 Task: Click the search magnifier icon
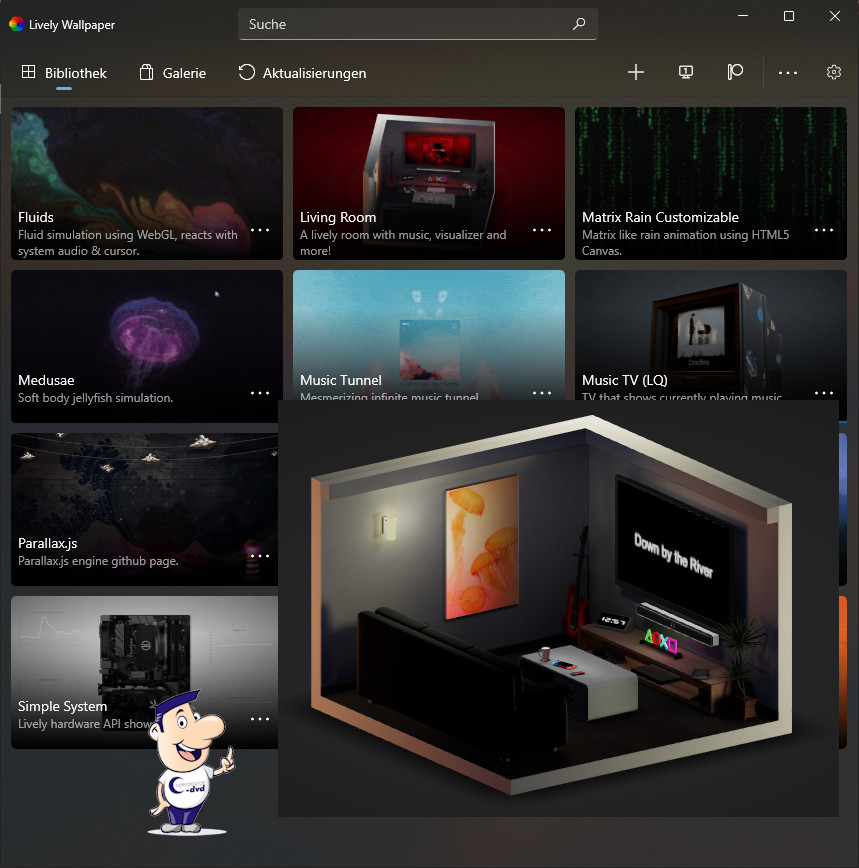coord(579,24)
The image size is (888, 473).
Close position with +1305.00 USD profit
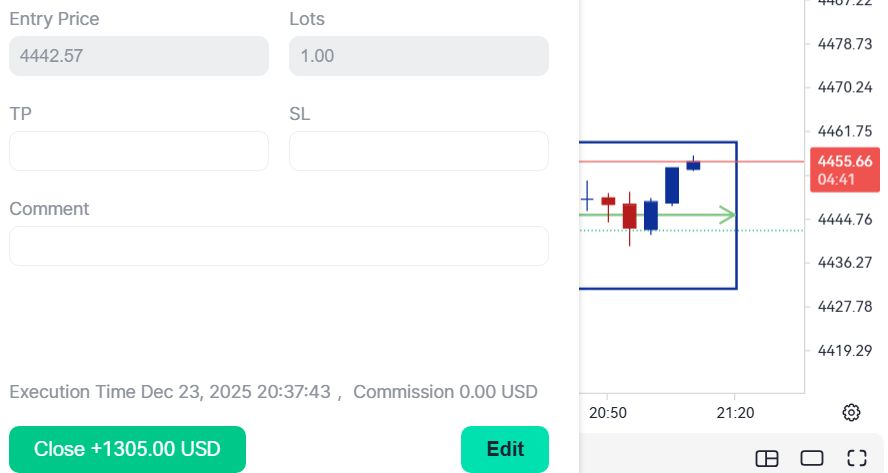click(x=127, y=449)
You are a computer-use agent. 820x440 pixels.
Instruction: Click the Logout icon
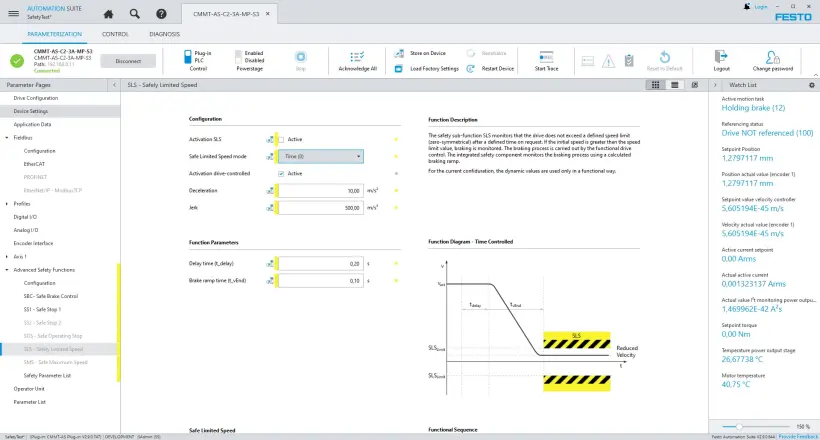click(x=721, y=57)
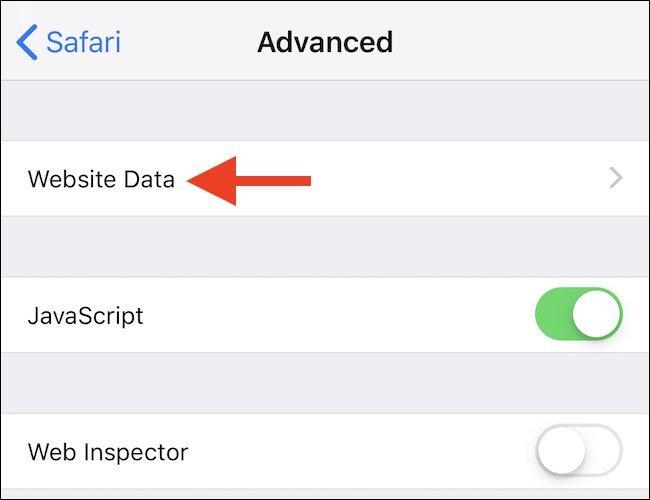Click the Advanced page title

click(325, 43)
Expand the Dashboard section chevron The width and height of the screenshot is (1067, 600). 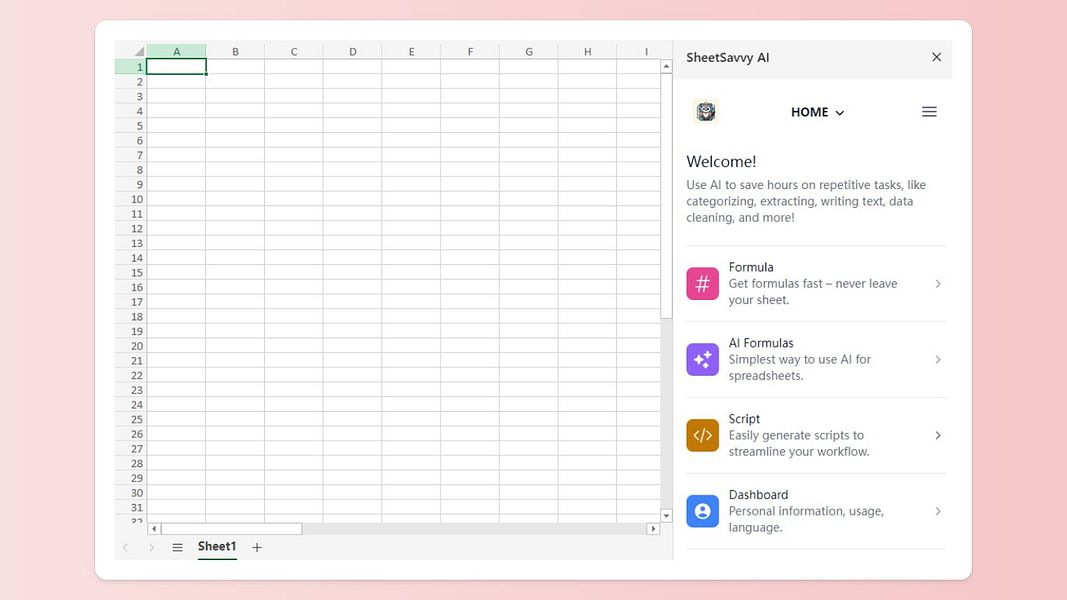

----

* **WHAT IS BEING ASKED**:
Please return every record above exactly, but leave out the pictures.

* **THE ANSWER**:
 Task: Click the search magnifier icon
coord(579,24)
The image size is (888, 473).
Close position with +1305.00 USD profit
click(x=127, y=449)
You are a computer-use agent. 820x440 pixels.
Instruction: Click the Logout icon
click(x=721, y=57)
Click the Advanced page title

click(325, 43)
Expand the Dashboard section chevron The width and height of the screenshot is (1067, 600). 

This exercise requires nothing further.